プティングの苦悩
自室に入ったプティングは壁にはめられた鏡に自分の姿を映した。
真っ白な髪によく蓄えられた髭、見た目は完全に老人だ。
孫娘のキャラメルが生まれた時、わしは一〇〇歳だった。
彼女が一五歳だから自分は一一五歳になる。年齢差は一世紀だ。
短ったような、長かったような百年間。
何十年もの長きに渡り、強敵と戦い続け磨かれていった腕。
世間では最強の代名詞だの並ぶもののない存在だのと謳われていたが、わしはまだ修行中の身。
ずっと未熟な存在で完成品とはほど遠い。
その言葉を幾度となく言い聞かせてきたが、事実、この世界にわしを脅かす存在はいない。
それではどこの世界にわしと対等に渡り合える存在がいるというのか?
未熟でありいつまでも技を極めたいという願望と、技能の全てが神に匹敵する領域まで到達してしまったという現実に老紳士は苦悩していた。
鏡の前で髪をかきむしり、老人は呻いた。
「わしのせいであの子が傷ついてしまう!」
表舞台から姿を消して半世紀以上の時が経つ。完全に隠居を決め込み、森の奥に屋敷を立てて穏やかな余生を過ごすつもりだった。

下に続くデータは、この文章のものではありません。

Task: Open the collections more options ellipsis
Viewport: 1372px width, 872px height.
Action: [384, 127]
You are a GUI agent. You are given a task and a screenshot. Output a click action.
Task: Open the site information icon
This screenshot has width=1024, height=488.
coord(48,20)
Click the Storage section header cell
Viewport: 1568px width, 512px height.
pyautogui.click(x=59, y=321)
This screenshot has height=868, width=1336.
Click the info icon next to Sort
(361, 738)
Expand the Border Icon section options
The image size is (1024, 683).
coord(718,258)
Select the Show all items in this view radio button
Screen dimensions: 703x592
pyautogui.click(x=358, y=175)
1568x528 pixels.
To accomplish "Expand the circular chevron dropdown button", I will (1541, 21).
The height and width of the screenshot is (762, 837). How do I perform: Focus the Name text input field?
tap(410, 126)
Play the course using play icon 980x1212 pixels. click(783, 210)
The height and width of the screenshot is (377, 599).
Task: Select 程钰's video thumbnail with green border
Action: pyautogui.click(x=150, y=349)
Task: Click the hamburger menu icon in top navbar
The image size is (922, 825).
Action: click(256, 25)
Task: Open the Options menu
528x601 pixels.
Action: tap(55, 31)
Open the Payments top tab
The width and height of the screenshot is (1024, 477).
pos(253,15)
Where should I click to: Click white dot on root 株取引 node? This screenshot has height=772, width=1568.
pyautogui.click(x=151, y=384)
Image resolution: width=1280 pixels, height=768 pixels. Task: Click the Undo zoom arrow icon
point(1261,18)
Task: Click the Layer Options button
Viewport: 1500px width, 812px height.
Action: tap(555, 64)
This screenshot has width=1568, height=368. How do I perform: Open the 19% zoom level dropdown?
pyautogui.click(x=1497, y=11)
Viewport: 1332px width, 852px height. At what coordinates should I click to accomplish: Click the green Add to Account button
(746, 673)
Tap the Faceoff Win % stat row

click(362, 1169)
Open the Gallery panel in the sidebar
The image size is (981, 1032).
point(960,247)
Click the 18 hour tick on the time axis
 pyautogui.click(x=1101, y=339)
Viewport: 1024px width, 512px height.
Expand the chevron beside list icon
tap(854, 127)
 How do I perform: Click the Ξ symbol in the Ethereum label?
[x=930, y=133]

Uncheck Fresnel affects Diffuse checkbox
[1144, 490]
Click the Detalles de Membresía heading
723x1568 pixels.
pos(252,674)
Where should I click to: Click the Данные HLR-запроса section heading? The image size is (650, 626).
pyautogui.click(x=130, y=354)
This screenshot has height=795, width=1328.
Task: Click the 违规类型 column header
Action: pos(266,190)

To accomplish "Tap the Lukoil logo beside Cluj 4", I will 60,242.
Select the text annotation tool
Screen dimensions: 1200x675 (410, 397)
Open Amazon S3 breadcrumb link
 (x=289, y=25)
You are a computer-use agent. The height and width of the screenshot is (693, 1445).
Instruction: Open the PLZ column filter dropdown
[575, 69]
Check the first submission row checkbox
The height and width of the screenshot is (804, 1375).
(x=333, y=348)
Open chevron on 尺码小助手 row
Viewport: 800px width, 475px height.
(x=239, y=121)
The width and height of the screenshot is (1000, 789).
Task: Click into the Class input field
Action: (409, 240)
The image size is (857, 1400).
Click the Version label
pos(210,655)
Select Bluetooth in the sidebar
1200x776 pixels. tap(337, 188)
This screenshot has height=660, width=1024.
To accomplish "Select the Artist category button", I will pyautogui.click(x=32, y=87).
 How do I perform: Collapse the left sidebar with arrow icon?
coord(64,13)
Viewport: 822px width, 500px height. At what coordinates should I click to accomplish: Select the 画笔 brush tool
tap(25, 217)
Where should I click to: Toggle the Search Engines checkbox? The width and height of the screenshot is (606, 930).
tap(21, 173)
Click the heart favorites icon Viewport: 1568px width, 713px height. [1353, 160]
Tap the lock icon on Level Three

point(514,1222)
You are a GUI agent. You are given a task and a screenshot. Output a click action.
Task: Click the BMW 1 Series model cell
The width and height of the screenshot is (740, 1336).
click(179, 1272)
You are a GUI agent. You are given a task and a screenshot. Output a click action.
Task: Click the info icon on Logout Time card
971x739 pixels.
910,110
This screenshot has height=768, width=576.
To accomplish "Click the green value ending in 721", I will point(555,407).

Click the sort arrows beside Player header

半世紀も経てば世間から忘れ去られ、存在しないものとして気にすることなく生きられる。
そのようにプティングは考えていたが、世間の見方は違った。
彼は今でも魔法格闘技の世界で比類なき存在として多くの尊敬の念を集めていたのだ。
伝説の噂を耳にして自分の強さを証明したいと挑みに来る存在が後を絶たない。
今日のジークもそのひとりだ。
近頃、炎と蛇を武器に人気が出つつあった新星。
その新星を単なる基礎技のヘッドロックで殺めてしまった自分。
孫の身を守るためとはいえ、若い者の未来を奪うのはあまりにも辛い。
同時に手加減をしているつもりでも一瞬で殺めてしまう自らの武力に、恐れを覚えた。
このままでは負の連鎖は止まらない。
だが、どこへ雲隠れしてもわしの名を追い求める者は必ず現れる。
「わしはどうすればいい……?」
老人は鏡の前で顔を覆って嘆くのだった。